Yeah that makes sense. At first I thought tf.distribute.MirroredStrategy works with clusters on separate machines as well, but it looks like that's only for devices on the same machine, and that we only have parallel execution of sections of graphs.
That being said, you would think that they'd make data level parallelism with tf.keras easier wouldn't you?
It seems like at the moment that tf.keras is an implementation of the Keras API on TensorFlow.
but wait! we can develop in Keras without TensorFlow. Keras is in an individual library for deep learning. There is an interesting project of Keras on top of Apache Spark, named - Elephas: Distributed Deep Learning with Keras & Spark.
As a whole, from discussions and online forums, many Data scientists say that Keras is better for Deep learning since TensorFlow can be a bit complicated to start with.

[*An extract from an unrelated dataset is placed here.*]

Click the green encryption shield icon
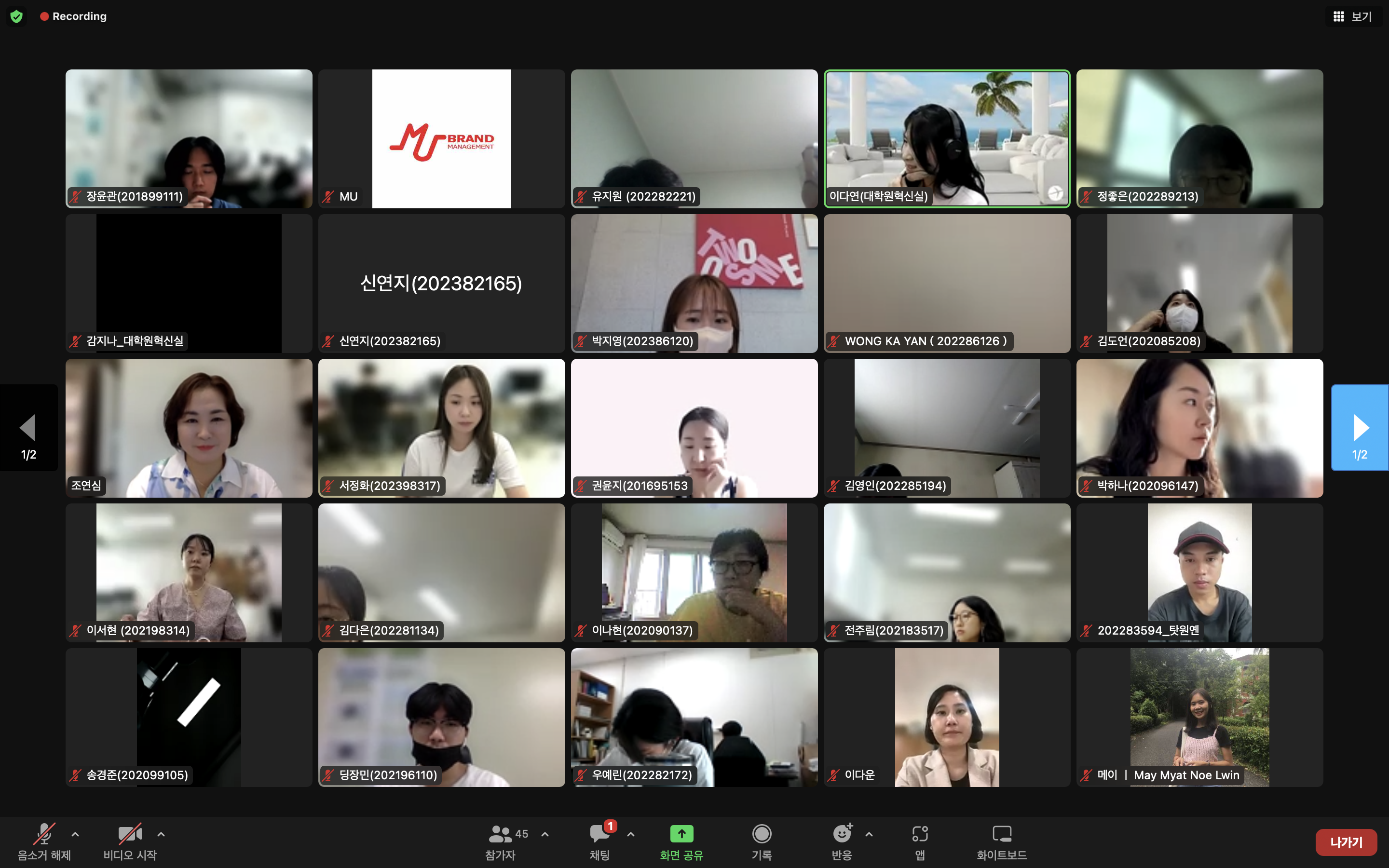 point(17,16)
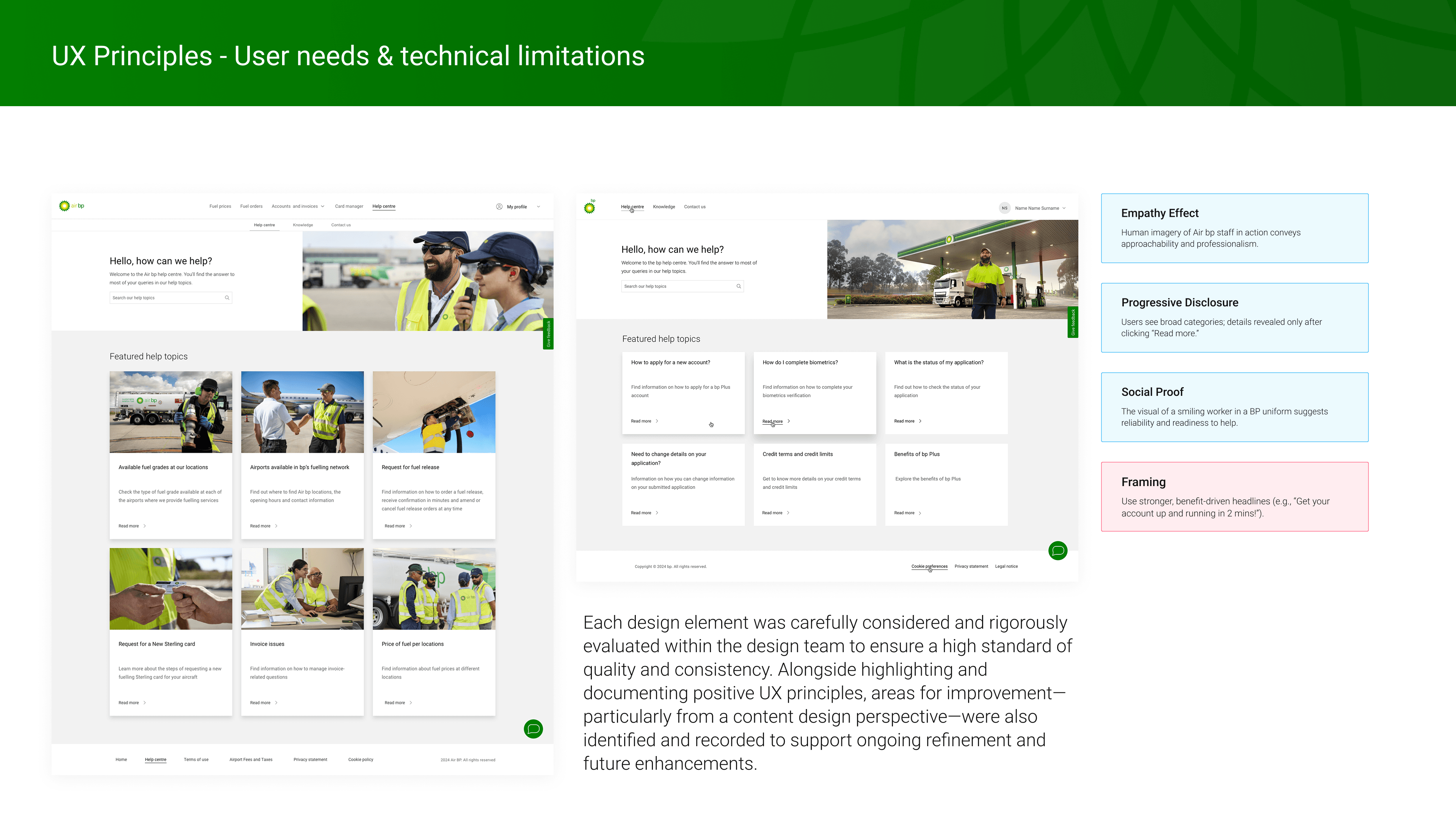Click the My profile user avatar icon

[499, 206]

Yeah I know keras is an independent library as well, and yeah it is simpler, but I started machine learning with the low level tensorflow API and only then learnt keras. I do use just keras where I can though.
Currently I'm working on a project that requires the sort of fine control over the training process that only tensorflow can give me, although I haven't tried theano or the rest yet, and it would be infeasible to move to another library with the time constraints we have.
yeah, project and time constraints are super important. How do you find TensorFlow? From your perspective, how can one become proficient in it?
I like tensorflow and all, but I can't say its without its flaws. It feels like parts of the library are duplicated elsewhere within, and some sections lack succint documentation.
I was working with
TFRecorda few weeks ago, and the long and short of it is there were two different ways of writing a
TFRecord, and both gave you different output files, which were both valid TFRecords. Plus TFRecords aren't simple feature-label <rant> ... </rant>.
Jeez, I stuck to pandas after that.
I think tensorflow is going in the right direction though. They're working to bring keras and estimators closer together with tf 2.0, and in all fairness to them, some of the bumpy edges that I encountered were sections still in development.
Now my perspective is probably not representative of the wider community here on dev.to. For one thing, I don't do JS/WebDev, and stick to C/C++ and python(3), dabbling in Dart and Clojure a bit. For another, my aim isn't to be a data scientist / coder, and I am by no means proficient in tensorflow. With that said, I feel like the best way to get better with tf is to use it more, whether that be in personal projects, or contributing to someone elses. If you really want to push yourself, and have the time to spare, you could try reimplementing bits of tensorflow, say for example the Convolutional layer, or tanh activation, or maybe even an optimizer. When you're done you can compare it with what the tensorflow source code does as a benchmark.